**DOCUMENT EXCERPT:**
The bulk of the literature dealing with the Antarctic basin shows that slightly more than 3,100 animal species have been described from the Antarctic Ocean, while just over 1,300 species are known from the Arctic Ocean. Compared with the Vendian, this looks like a lot but compared with the faunal diversity from the tropical zone of the recent ocean it is extremely low. Thus, this low diversity may be a primary feature of the cold-water basins, and at the dawn of animal life, especially during glacial periods, this diversity could have been so low that even minor changes in population structure could have had tremendous evolutionary consequences.
Unusual preservation of the Ediacaran fauna (the abundance of fossil soft-bodied organisms) is explained by cumulative effect of many biotic and abiotic factors (Fedonkin, 1985a) and is consistent with the model of the Cold Cradle of Animal Life (Fedonkin, 1996 b, c). The functional temperature optima of some enzymes that take part in the bacterial degradation of complex organic compounds are essentially higher than those dominating the recent Antarctic waters. The low rates of biological degradation result in the accumulation of living and dead organic material in sediments at ca. 17gC per m2 per year, that is between 9 and 28% of the primary productivity of the surface waters. These estimates are extremely high compared with those of the temperate zone of the oceanic regions (Stanley and Herwig, 1993). A practical aspect of this may be found in the prospectiing of cold-water paleobasins for source rocks of hydrocarbons.

**DATASET EXTRACT:**
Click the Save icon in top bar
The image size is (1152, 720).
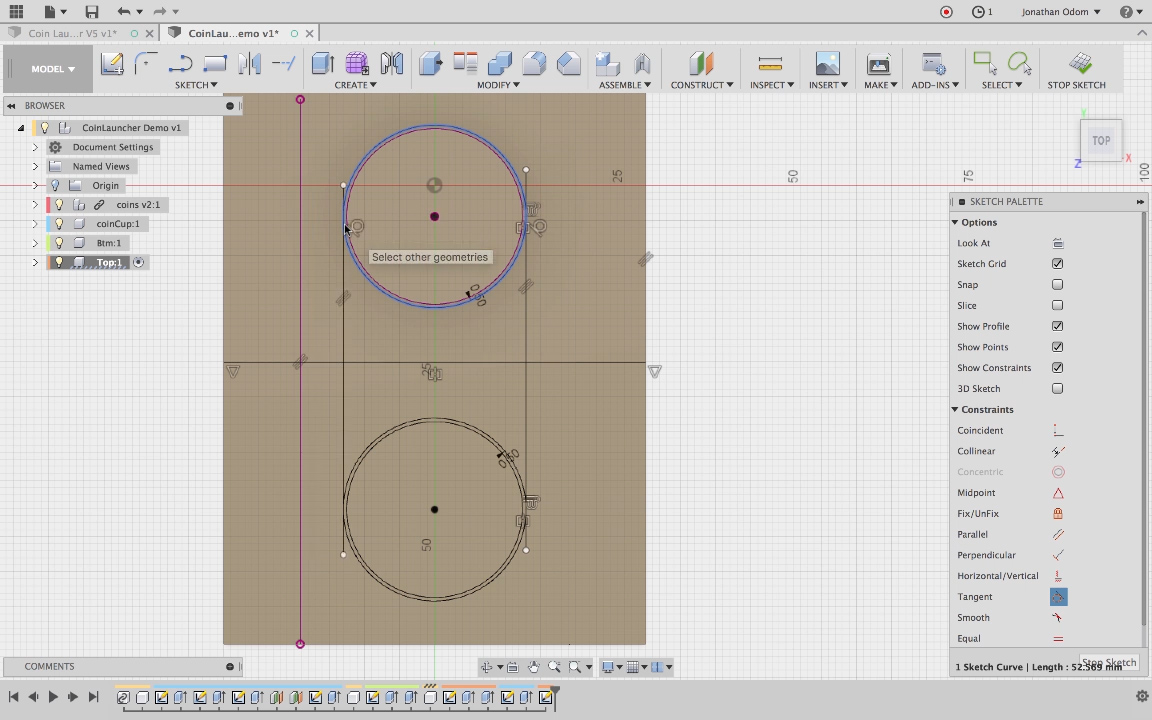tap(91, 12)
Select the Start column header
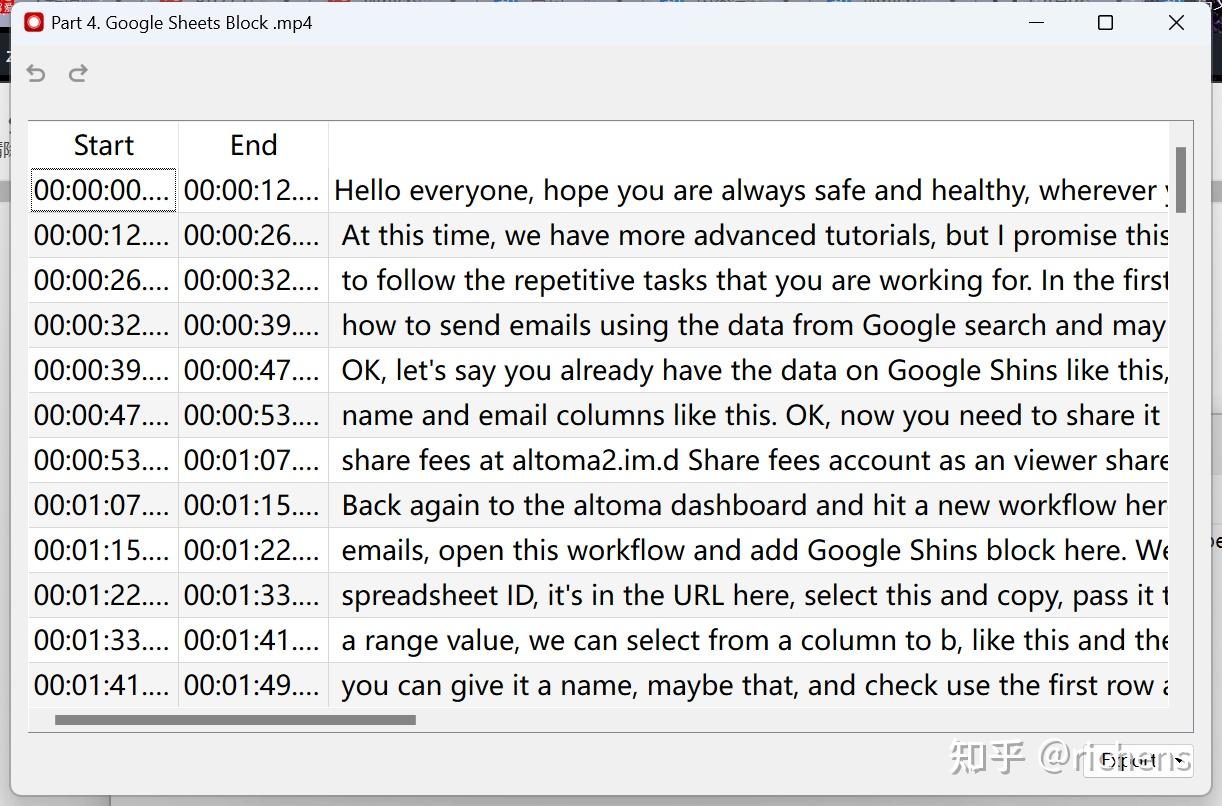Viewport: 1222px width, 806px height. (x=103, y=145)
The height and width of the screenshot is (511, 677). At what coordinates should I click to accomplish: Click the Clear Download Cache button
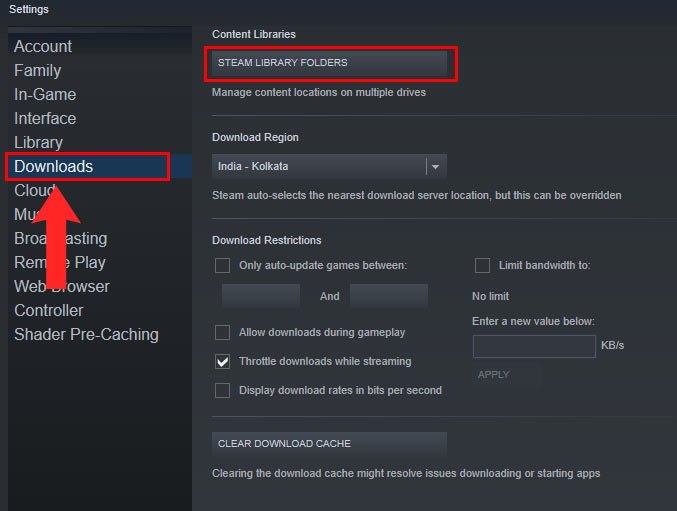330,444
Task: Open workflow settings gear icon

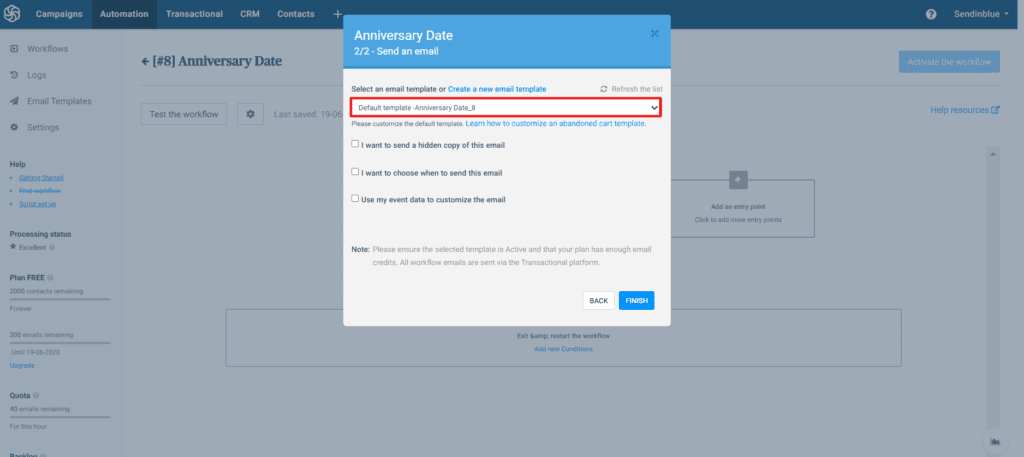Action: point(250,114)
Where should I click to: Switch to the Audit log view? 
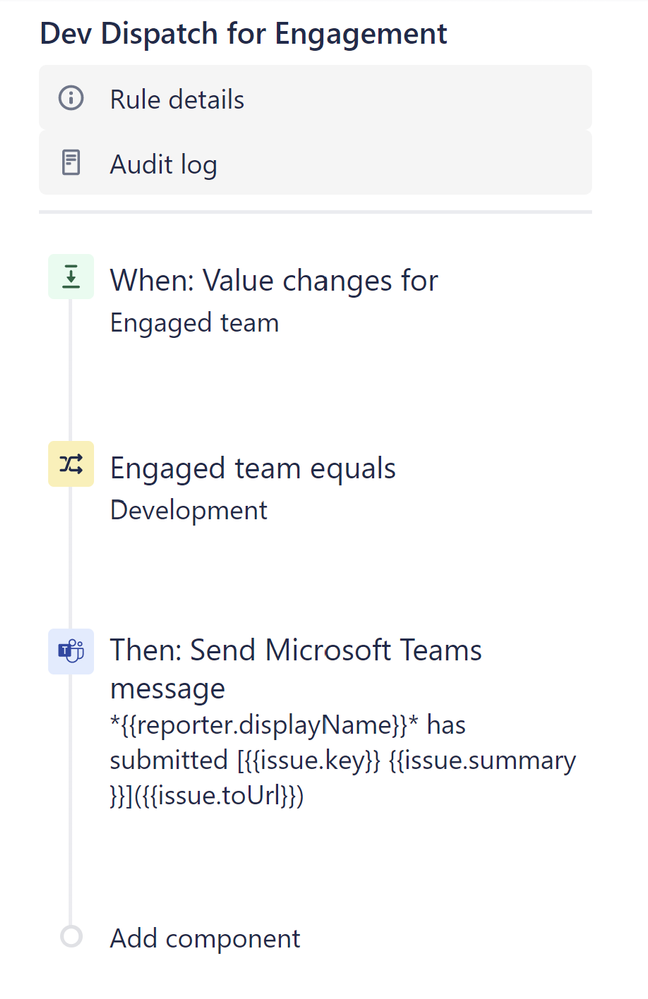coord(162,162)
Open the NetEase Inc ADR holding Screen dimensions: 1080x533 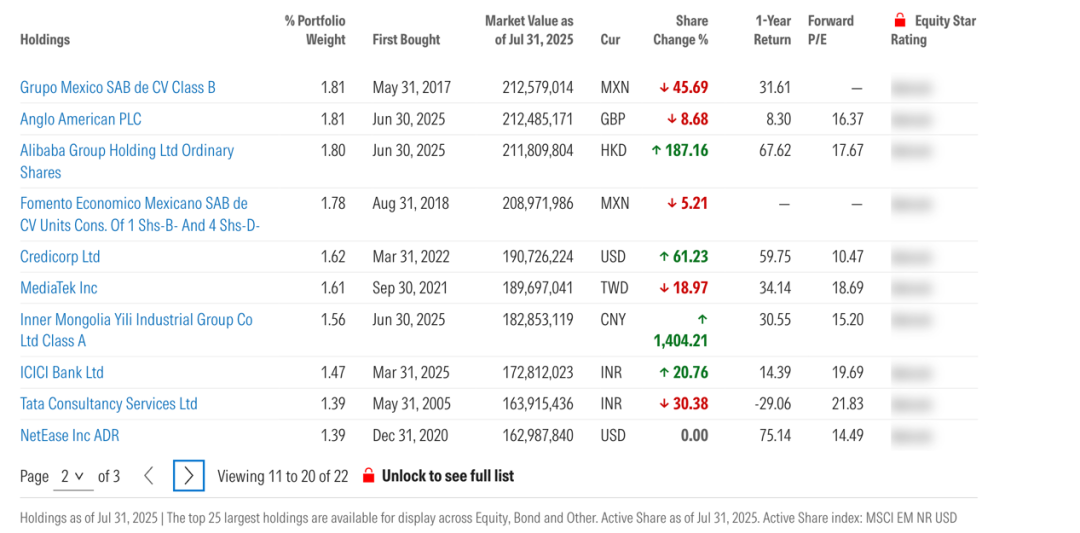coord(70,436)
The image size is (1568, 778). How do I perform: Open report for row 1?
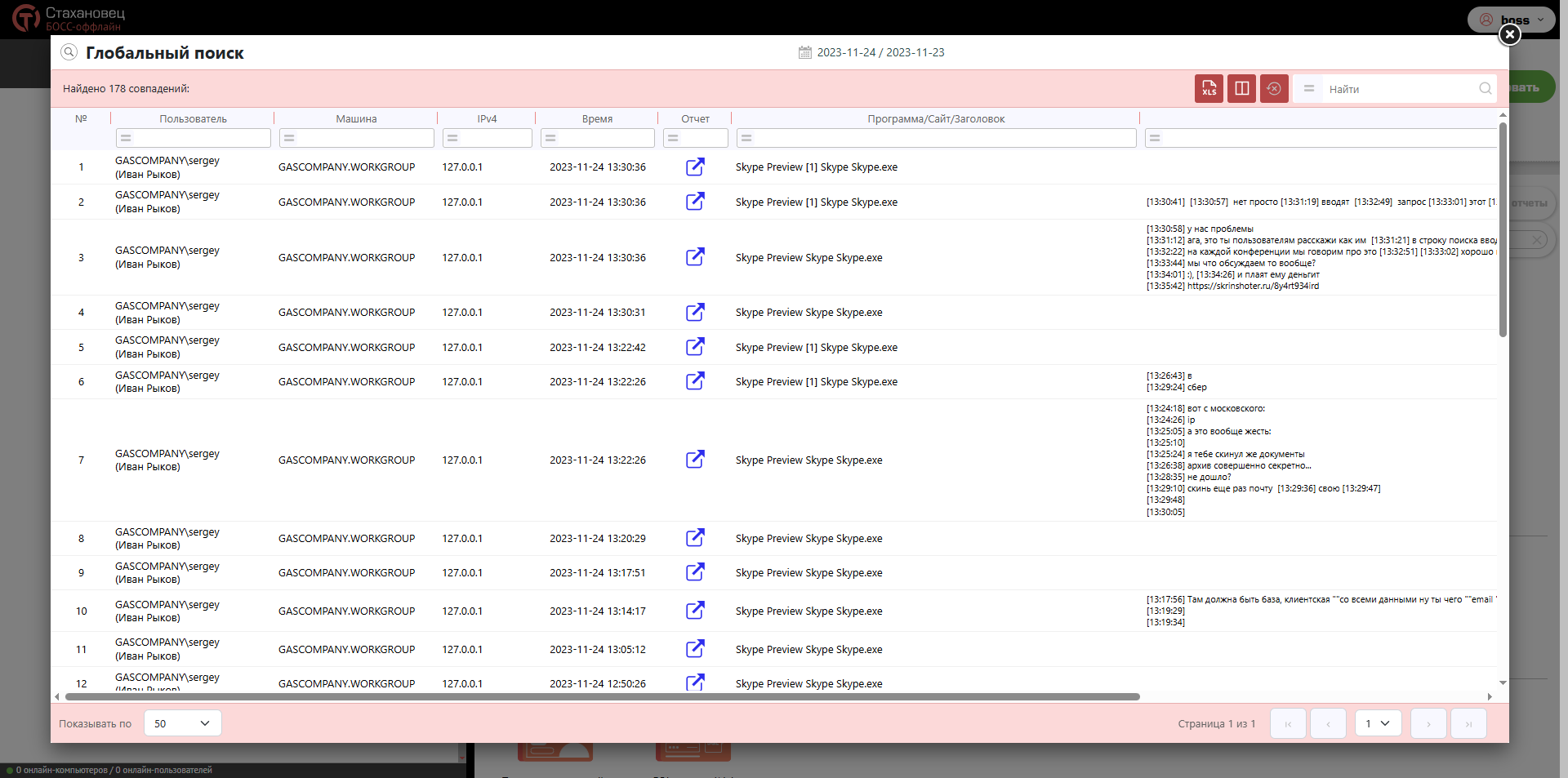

**EXERCISE DETAILS:**
Please reproduce the passage on cold-water animal life above, from "The bulk of" to "tremendous evolutionary consequences.".

**RESULT OF THIS EXERCISE:**
The bulk of the literature dealing with the Antarctic basin shows that slightly more than 3,100 animal species have been described from the Antarctic Ocean, while just over 1,300 species are known from the Arctic Ocean. Compared with the Vendian, this looks like a lot but compared with the faunal diversity from the tropical zone of the recent ocean it is extremely low. Thus, this low diversity may be a primary feature of the cold-water basins, and at the dawn of animal life, especially during glacial periods, this diversity could have been so low that even minor changes in population structure could have had tremendous evolutionary consequences.